Saturday September 30, 2023

Amjad Sabri: a look back at the life of the legendary qawwal

By Web Desk
June 22, 2016

KARACHI: The whole nation was gripped with shock and horror at the cold-blooded murder of renowned Pakistani qawwal Amjad Sabri on Wednesday.

Sabri was gunned down in Karachi's Liaquatabad area as he was on his way to a television channel's studio when a couple of armed assailants opened fire at his vehicle. With six shots fired, two proved to be fatal for the singer.

Amjad Sabri was born on December 23, 1976 to a household which was famous for qawwal, the traditional form of music associated with devotion to holy personalities in Islam. His father was Ghulam Fareed Sabri and he is the nephew of Maqbool Sabri. Together, Maqbool and Ghulam Fareed formed the duo of the Sabri brothers, who went on to garner national and international acclaim. 

It was under his father's training and supervision that Amjad Sabri learnt how to sing qawwalis. It was Ghulam Fareed Sabri who introduced him to classical music and ever since then, there was no looking back for Amjad Sabri. 

Once in an interview, he had described how his father used to train him when he was a little boy. 

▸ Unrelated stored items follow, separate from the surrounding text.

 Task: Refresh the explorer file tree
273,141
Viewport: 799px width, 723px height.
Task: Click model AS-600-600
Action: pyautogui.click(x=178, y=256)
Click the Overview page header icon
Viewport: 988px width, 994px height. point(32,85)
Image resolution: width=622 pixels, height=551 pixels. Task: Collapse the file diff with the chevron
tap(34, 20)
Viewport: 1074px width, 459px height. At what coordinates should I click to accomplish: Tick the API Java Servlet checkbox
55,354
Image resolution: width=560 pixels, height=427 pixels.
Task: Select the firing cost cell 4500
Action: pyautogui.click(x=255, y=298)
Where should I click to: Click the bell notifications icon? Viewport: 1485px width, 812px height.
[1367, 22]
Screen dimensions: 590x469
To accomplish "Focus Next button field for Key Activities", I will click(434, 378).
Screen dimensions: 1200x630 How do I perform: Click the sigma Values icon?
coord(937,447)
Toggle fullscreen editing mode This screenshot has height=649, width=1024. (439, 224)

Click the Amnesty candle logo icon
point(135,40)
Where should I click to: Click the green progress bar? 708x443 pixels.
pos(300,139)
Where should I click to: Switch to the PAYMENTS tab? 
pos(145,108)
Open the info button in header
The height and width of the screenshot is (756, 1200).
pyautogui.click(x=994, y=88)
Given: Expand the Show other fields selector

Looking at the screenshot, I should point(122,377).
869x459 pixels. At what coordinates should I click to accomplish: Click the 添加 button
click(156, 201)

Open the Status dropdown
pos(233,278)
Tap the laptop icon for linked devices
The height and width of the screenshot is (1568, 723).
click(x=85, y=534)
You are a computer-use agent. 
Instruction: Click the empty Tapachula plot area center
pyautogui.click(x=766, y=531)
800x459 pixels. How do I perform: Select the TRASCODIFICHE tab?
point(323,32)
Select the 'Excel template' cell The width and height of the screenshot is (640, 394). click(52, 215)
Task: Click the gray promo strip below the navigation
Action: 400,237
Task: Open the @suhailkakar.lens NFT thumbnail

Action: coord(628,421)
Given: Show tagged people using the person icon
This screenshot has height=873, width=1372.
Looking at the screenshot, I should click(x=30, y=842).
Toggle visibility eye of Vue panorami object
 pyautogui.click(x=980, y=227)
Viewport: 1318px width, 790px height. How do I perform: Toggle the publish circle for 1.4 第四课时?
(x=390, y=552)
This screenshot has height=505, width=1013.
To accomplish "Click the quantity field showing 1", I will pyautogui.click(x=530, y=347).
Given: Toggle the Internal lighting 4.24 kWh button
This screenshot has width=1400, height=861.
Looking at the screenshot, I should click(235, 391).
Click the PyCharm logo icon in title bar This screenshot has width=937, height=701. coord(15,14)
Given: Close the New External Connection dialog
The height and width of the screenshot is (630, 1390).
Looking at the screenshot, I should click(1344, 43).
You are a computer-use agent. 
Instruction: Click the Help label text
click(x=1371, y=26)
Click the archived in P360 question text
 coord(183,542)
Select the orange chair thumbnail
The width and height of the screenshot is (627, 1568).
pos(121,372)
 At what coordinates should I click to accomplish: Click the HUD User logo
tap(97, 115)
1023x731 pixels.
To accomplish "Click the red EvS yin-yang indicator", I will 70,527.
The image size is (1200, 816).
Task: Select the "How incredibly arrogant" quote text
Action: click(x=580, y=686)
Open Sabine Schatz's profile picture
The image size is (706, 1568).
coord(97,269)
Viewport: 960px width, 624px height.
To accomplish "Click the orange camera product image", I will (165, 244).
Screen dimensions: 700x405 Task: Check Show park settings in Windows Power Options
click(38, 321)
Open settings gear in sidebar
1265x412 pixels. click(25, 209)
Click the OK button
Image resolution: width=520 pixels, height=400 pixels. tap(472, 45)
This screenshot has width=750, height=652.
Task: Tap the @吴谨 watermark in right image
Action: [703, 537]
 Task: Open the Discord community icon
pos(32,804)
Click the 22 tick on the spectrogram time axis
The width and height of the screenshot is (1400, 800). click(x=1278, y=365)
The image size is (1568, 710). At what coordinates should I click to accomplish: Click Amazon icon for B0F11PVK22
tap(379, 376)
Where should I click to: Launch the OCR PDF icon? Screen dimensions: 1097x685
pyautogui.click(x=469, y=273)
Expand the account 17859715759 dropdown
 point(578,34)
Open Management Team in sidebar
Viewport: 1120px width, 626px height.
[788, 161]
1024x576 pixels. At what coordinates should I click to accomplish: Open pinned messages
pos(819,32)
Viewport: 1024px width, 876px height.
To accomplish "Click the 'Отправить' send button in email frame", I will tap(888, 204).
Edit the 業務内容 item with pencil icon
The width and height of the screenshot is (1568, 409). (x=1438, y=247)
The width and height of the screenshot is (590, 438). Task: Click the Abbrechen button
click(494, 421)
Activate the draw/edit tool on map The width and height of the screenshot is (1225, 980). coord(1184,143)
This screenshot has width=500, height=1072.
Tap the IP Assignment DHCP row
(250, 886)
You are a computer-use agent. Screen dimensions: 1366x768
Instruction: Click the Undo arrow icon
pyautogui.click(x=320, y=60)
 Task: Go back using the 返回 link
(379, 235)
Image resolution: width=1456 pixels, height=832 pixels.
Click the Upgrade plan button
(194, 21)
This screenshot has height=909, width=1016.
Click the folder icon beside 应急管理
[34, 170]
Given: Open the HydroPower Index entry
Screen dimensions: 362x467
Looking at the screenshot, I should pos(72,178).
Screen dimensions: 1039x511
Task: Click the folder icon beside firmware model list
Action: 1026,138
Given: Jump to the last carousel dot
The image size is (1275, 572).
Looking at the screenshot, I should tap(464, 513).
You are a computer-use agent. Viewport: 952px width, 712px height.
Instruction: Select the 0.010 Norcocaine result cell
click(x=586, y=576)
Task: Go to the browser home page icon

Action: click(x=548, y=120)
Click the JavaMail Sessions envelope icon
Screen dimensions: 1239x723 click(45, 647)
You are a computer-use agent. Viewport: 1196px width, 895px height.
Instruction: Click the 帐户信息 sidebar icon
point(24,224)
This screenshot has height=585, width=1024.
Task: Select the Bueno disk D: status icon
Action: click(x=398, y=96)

"The hardest part was being awakened at 4.00 am. Most riyaz is done in Raag Bhairon and this is an early morning raag. My mother would urge our father to let us sleep but he would still wake us up," he had said. "Even if we had slept after midnight, he would get us out of bed, instruct us to make wuzu, perform tahajjud prayers, and then take out the baja. And he was correct in doing so because if a raag is rendered at the correct time, the performer himself enjoys it to the fullest."

Amjad Sabri presented the work of his father and uncle in a new light, which helped the younger generation connect to qawwali, something which had not happened earlier. 'Tajdar-E-Haram', 'Mera Koyi Nahi Teray Siwa' and 'Bhar Do Jholi' were some of the works of the renowned Sabri family which were sang in a more different and unique way by Amjad Sabri. 

The previous year, he had threatened to sue the makers of Bajrangi Bhaijaan for using the song 'Bhar Do Jholi' in the movie. 'Bhar Do Jholi' was the famous qawwali of the Sabri brothers and Amjad had felt hurt when it had been used without his permission.  

Friends, family members and colleagues described him as someone who was kind-hearted and harboured a warm personality. Amjad Sabri was undoubtedly the face of Pakistan's qawwali music and he will be sorely missed for his contributions.